§ REQUIREMENT
I need an exact copy of the lines from the one containing "Screen dimensions: 929x725" through the end of the records, without any pictures.

[[ DATASET RECORDS open ]]

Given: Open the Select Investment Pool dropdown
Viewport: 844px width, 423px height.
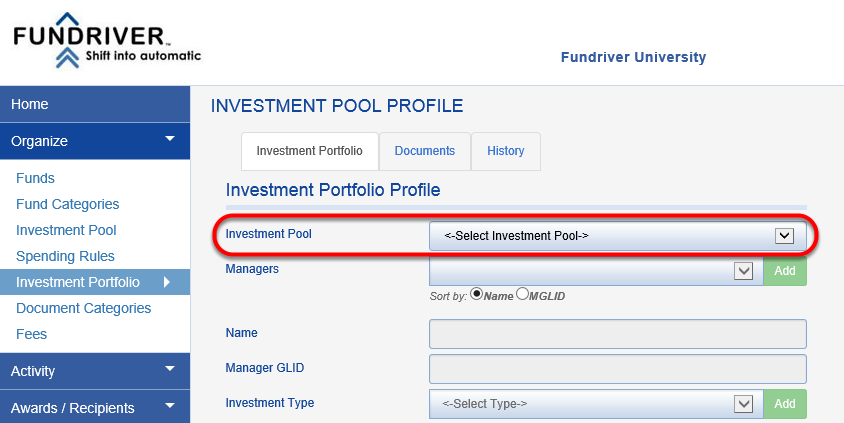Looking at the screenshot, I should (618, 236).
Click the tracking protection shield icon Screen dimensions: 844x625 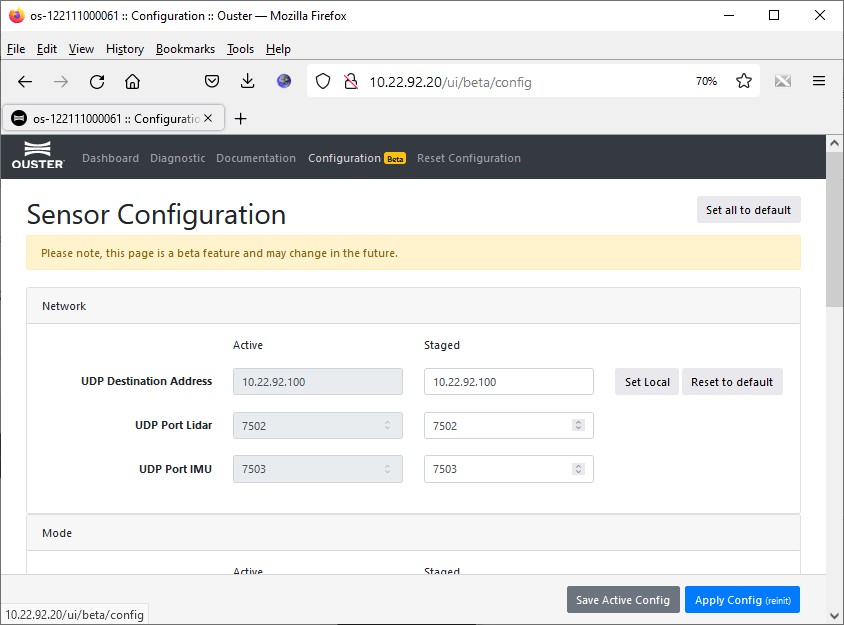(x=323, y=82)
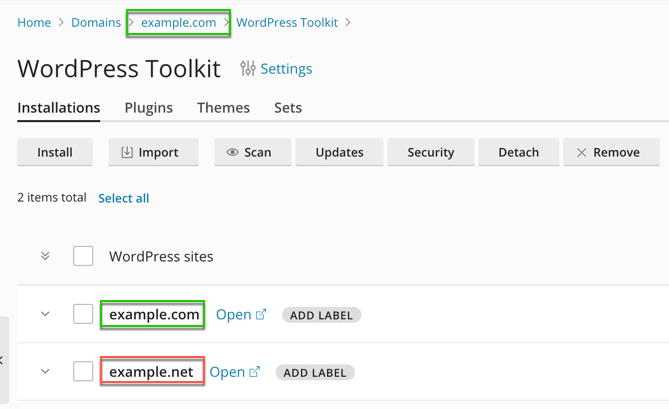Click external link icon for example.com
Screen dimensions: 669x409
coord(261,314)
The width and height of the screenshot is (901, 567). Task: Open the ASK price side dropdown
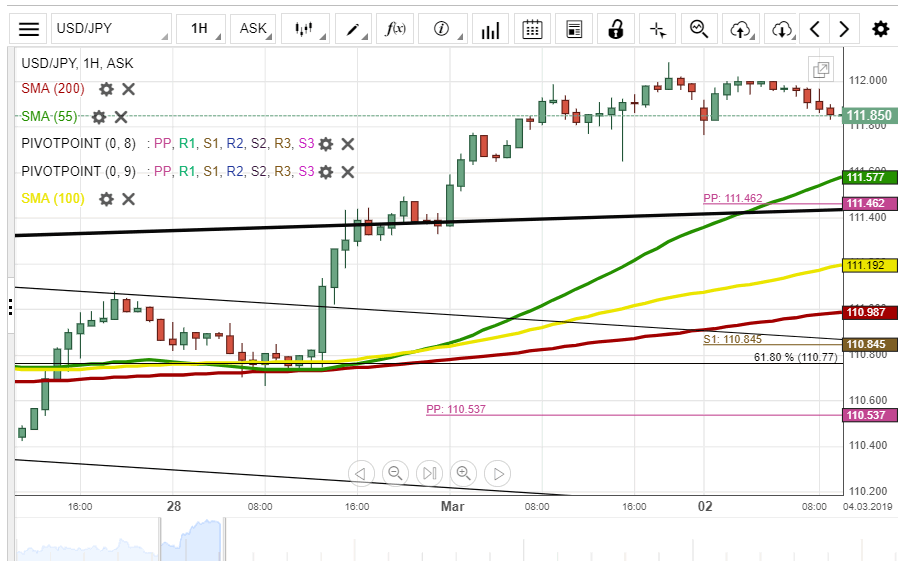point(255,29)
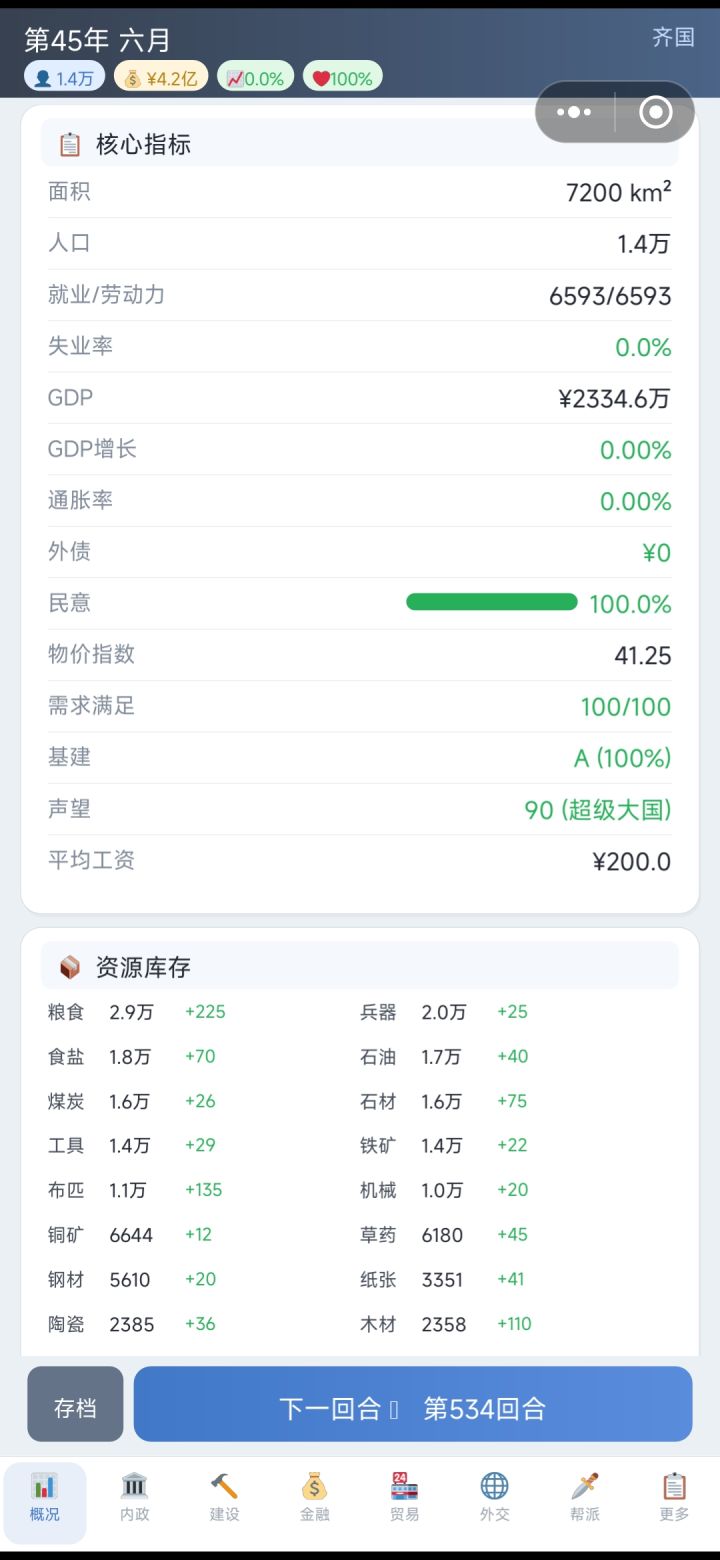This screenshot has height=1560, width=720.
Task: Tap the treasury ¥4.2亿 badge
Action: 161,78
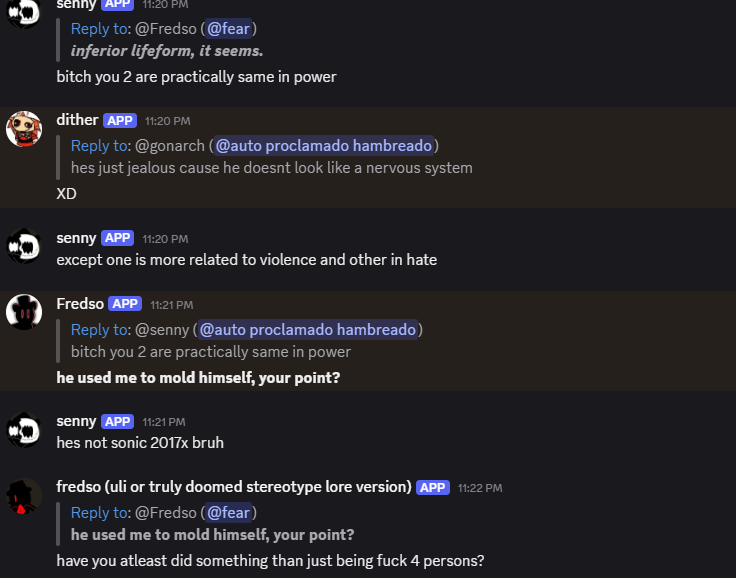Click APP badge next to dither

point(120,121)
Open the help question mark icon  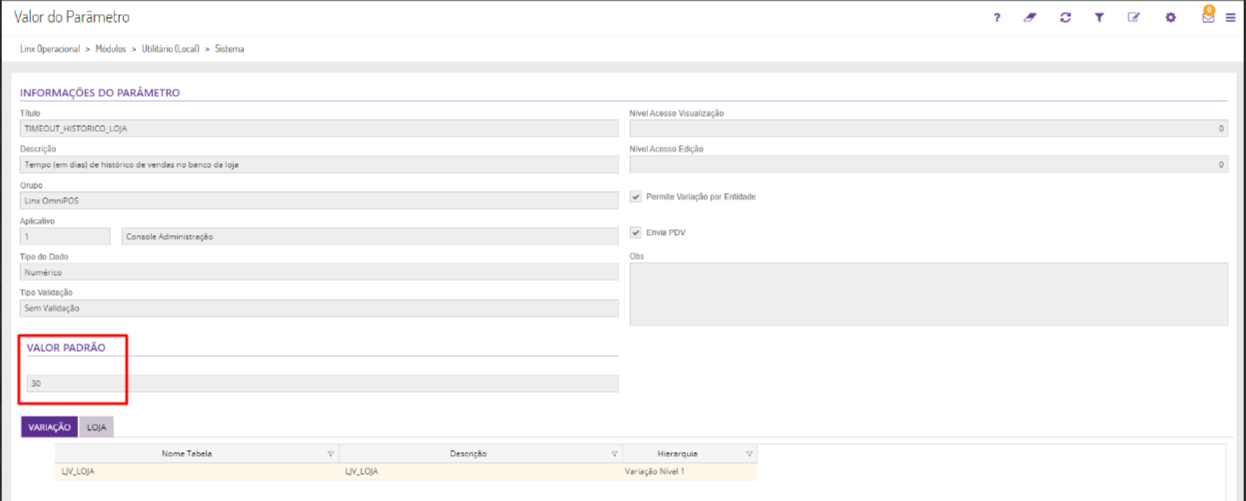[997, 18]
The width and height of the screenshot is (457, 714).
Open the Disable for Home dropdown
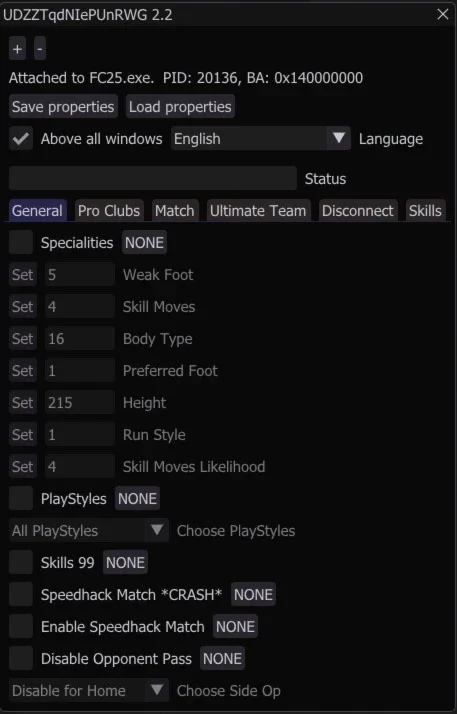point(89,690)
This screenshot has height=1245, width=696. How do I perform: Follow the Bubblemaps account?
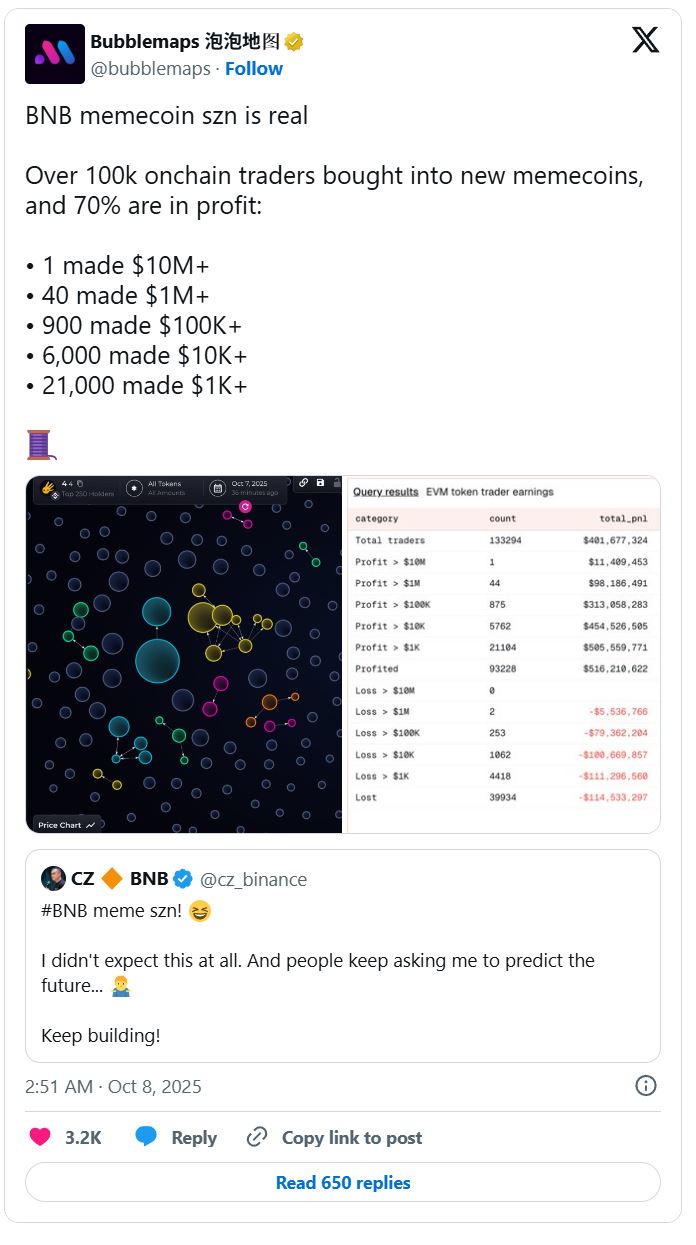[254, 69]
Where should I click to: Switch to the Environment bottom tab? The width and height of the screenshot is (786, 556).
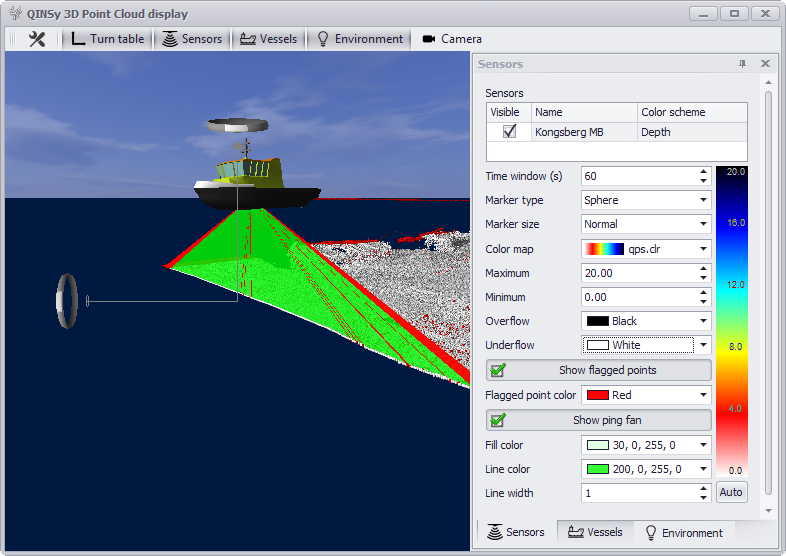684,532
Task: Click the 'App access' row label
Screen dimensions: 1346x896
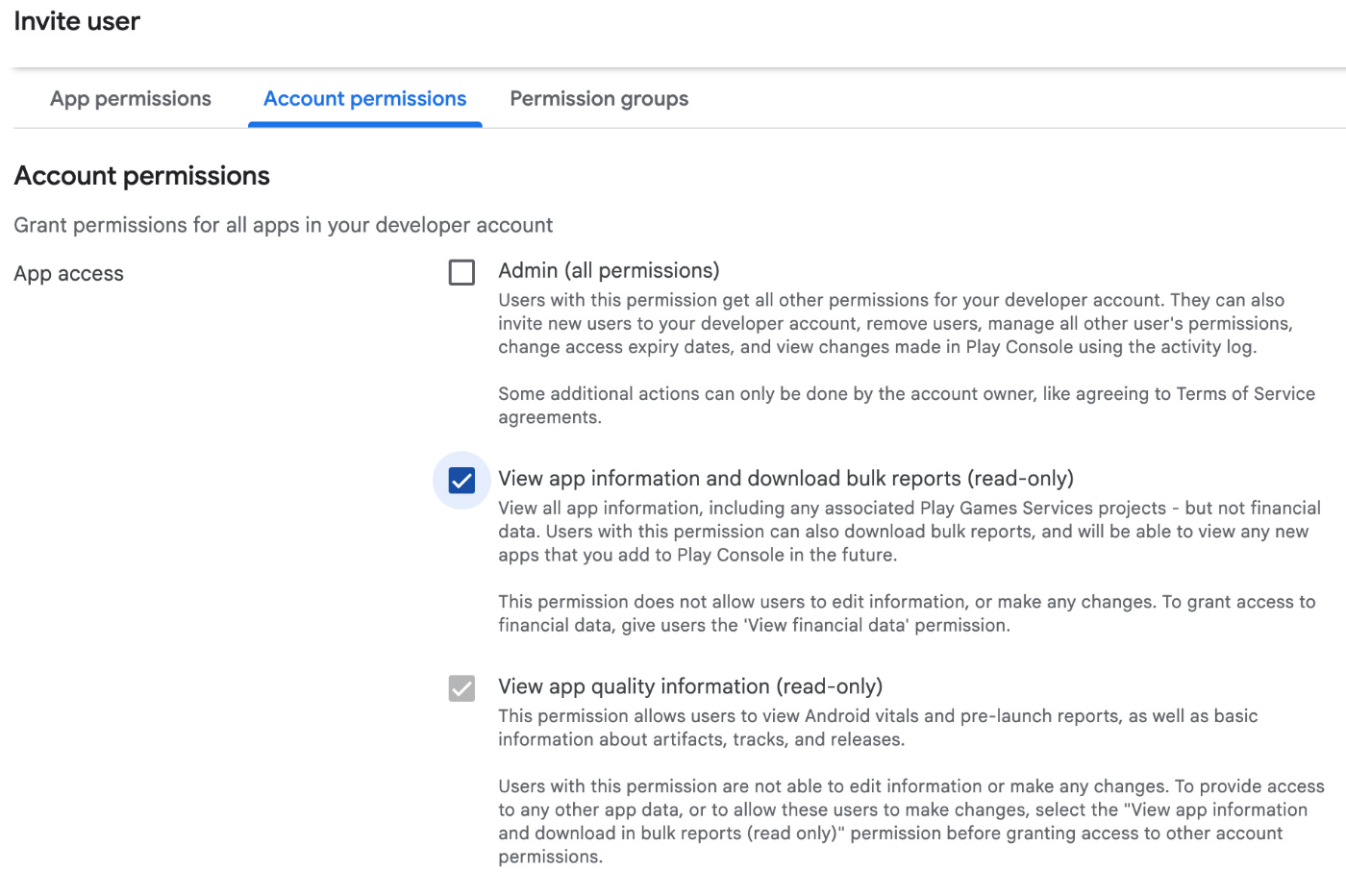Action: [x=68, y=274]
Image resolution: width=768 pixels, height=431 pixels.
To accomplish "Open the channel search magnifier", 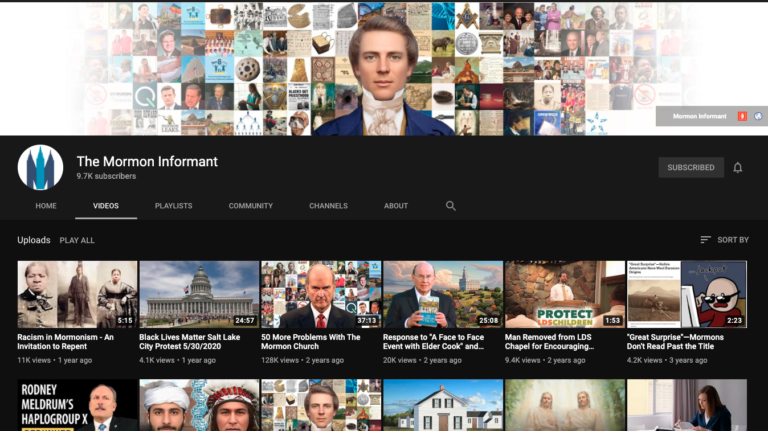I will point(451,206).
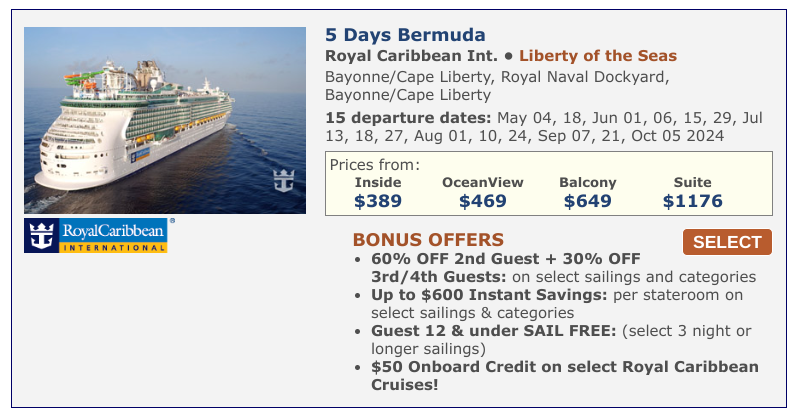Click the Up to $600 Instant Savings offer
The width and height of the screenshot is (812, 410).
557,304
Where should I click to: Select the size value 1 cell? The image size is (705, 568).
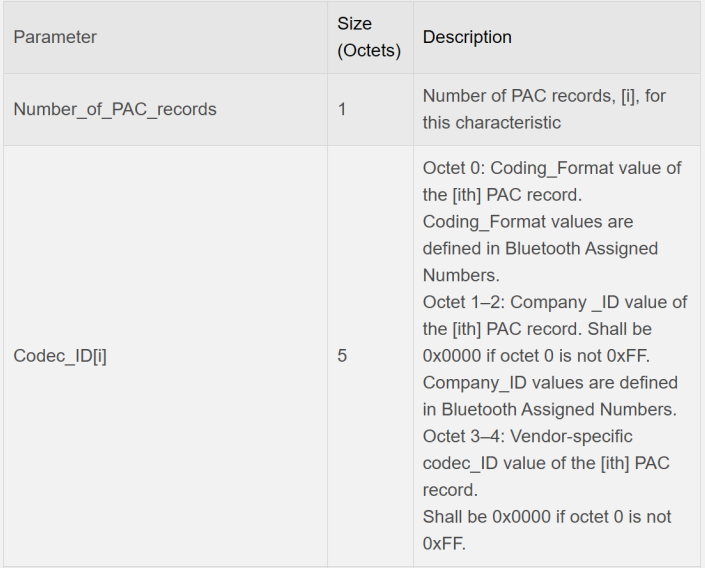click(x=370, y=109)
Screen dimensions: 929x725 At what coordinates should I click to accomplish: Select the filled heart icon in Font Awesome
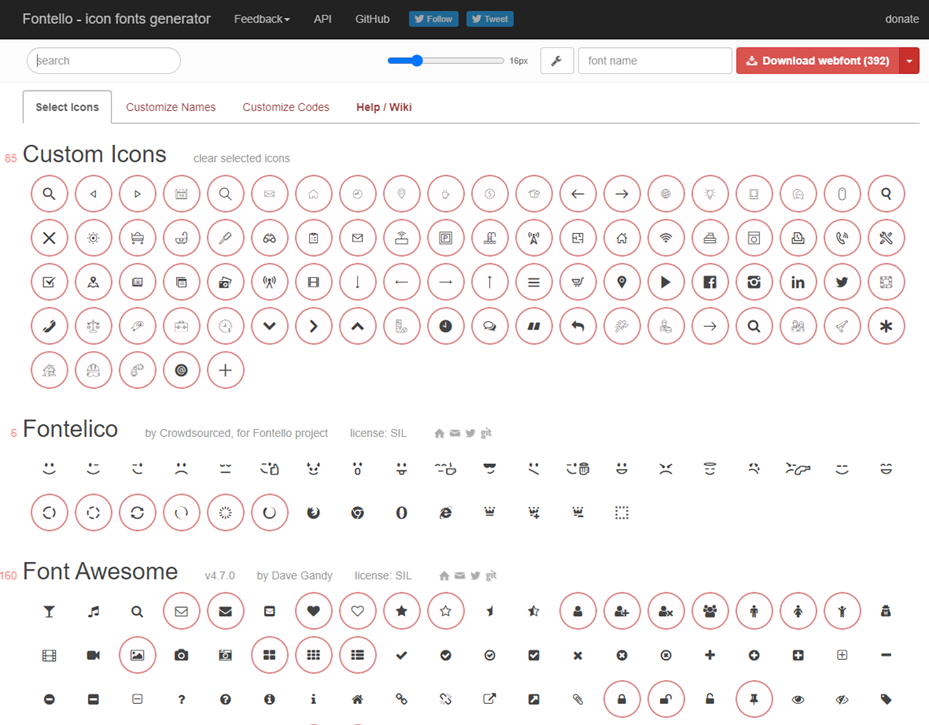tap(313, 611)

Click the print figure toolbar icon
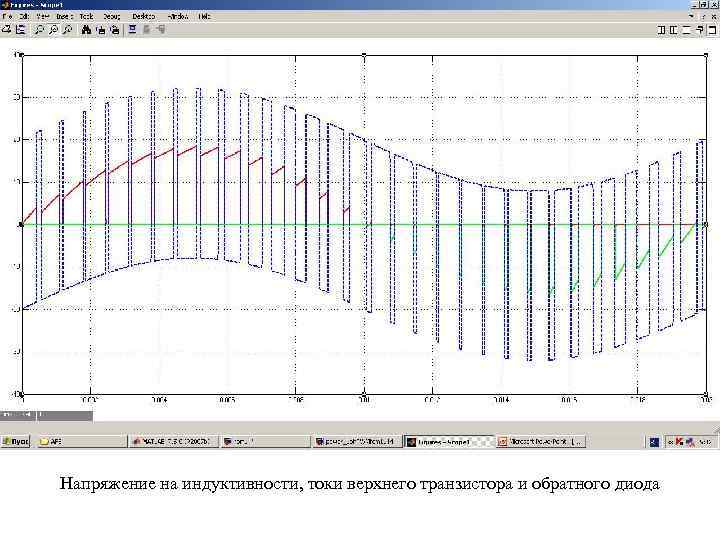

[[ DATASET RECORDS closed ]]

§ WRITTEN REPLY
Screen dimensions: 929x725 At what coordinates should I click to accomplish: Select the filled heart icon in Font Awesome
tap(313, 611)

Click the print figure toolbar icon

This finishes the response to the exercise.